07/12/2003

Lettre de Claude Piron

de Claude Piron envoyé à France 2

Dans le programme-jeu "La Cible", Olivier Minne,
donnant la réponse "espéranto" à une question
qui avait laissé le candidat perplexe, a ajouté :
"ça a disparu depuis, d'ailleurs"...

Erreur! L'espéranto se porte très bien
et poursuit sans relâche sa lente diffusion.
Il suffit de taper "espéranto" sur un moteur de recherche

ou de consulter le site www.esperanto-panorama.net  pour s'en rendre compte.
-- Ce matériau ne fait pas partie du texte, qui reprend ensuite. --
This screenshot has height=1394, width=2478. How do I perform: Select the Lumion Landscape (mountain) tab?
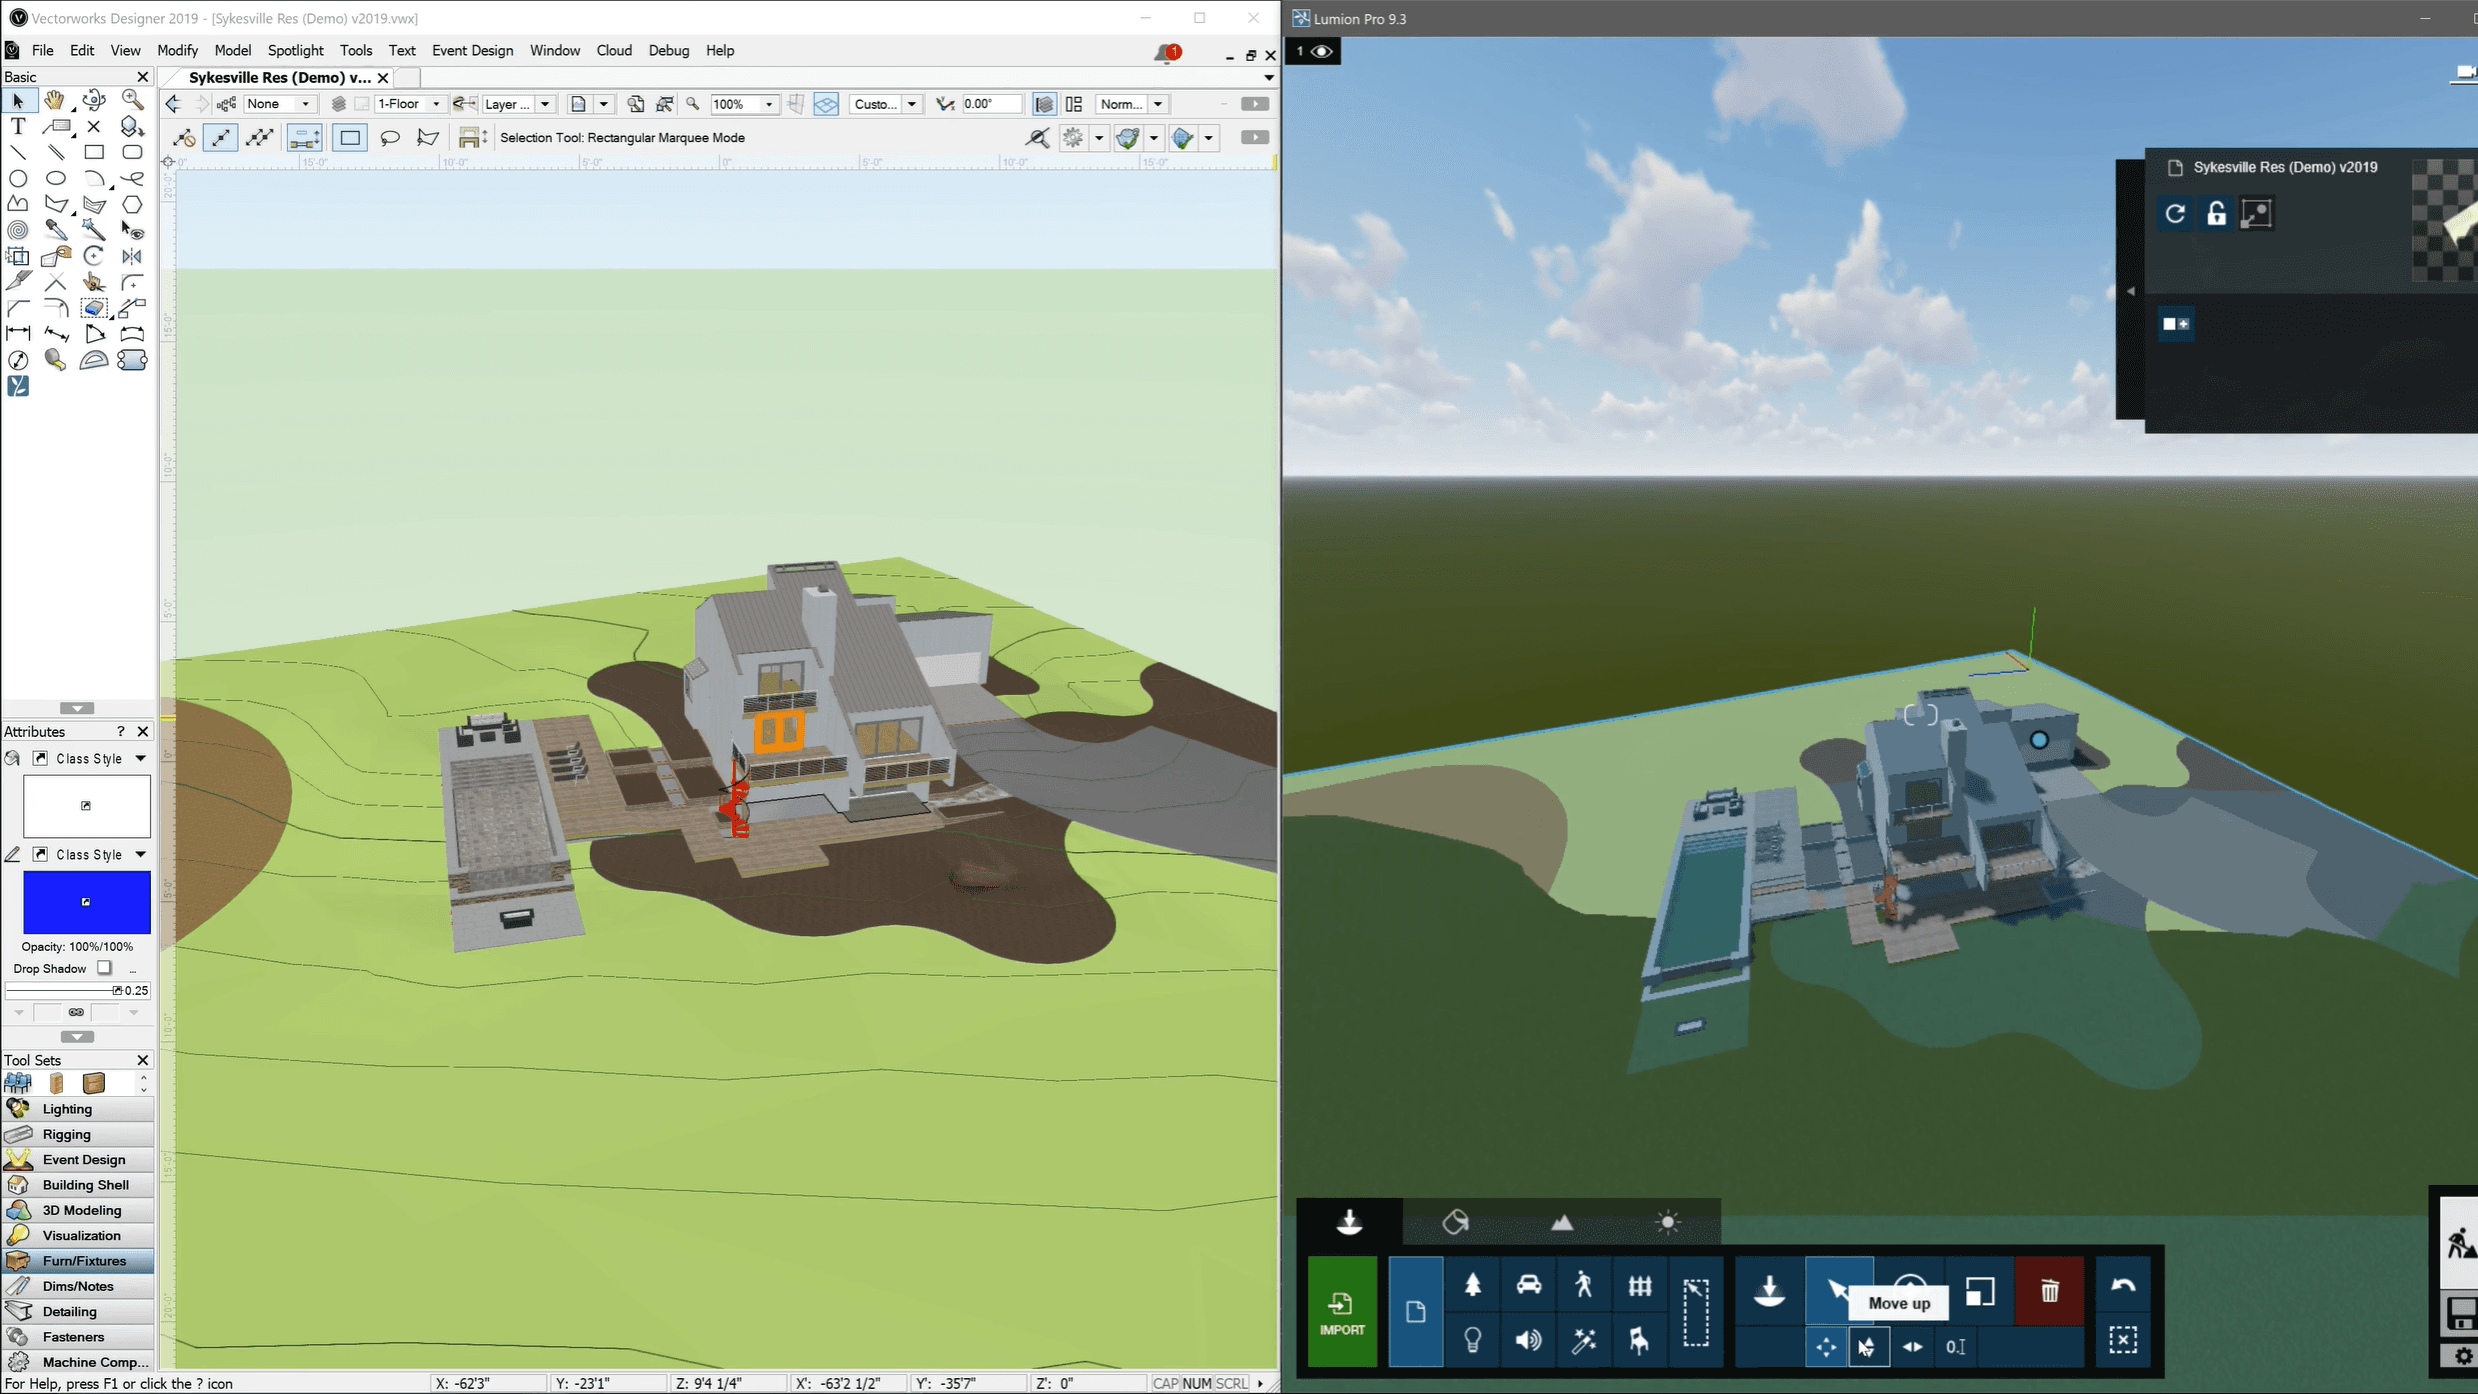tap(1561, 1222)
Il ne se passe pas un jour sans que l'espéranto ne soit,
quelque part dans le monde, la langue d'une conférence,
d'une session ou autre réunion internationale
(liste de ces manifestations:
http://perso.wanadoo.fr/esperanto/kalendar.htm).
La revue "Esperanto" a des abonnés dans plus de 110 pays
et un système d'hébergement gratuit organisé par diverses associations
permet au voyageur qui sait l'espéranto d'être accueilli chez l'habitant,
sans problème de langue, dans quelque 80 pays (voir
www.esperanto.nu/ps).
Il y a des locuteurs de l'espéranto
dans la plupart des villes de la plupart des pays du monde.
J'ai personnellement beaucoup profité de ce réseau
lorsque
je travaillais pour l'OMS, pour laquelle j'ai parcouru la planète.
J'ai souvent eu grâce à l'espéranto des
discussions passionnantes
sur la politique, les différences de mentalité, les problèmes de la vie quotidienne,
la vie personnelle, la culture, etc., avec des habitants du lieu où je me trouvais
,
par exemple dans des pays comme la Bulgarie, le Brésil, l'Ouzbékistan, la Finlande ou le Japon.
Je n'ai jamais mis les pieds en Iran, en Corée ou en Albanie,
mais je suis en contact en espéranto avec des personnes de ces pays.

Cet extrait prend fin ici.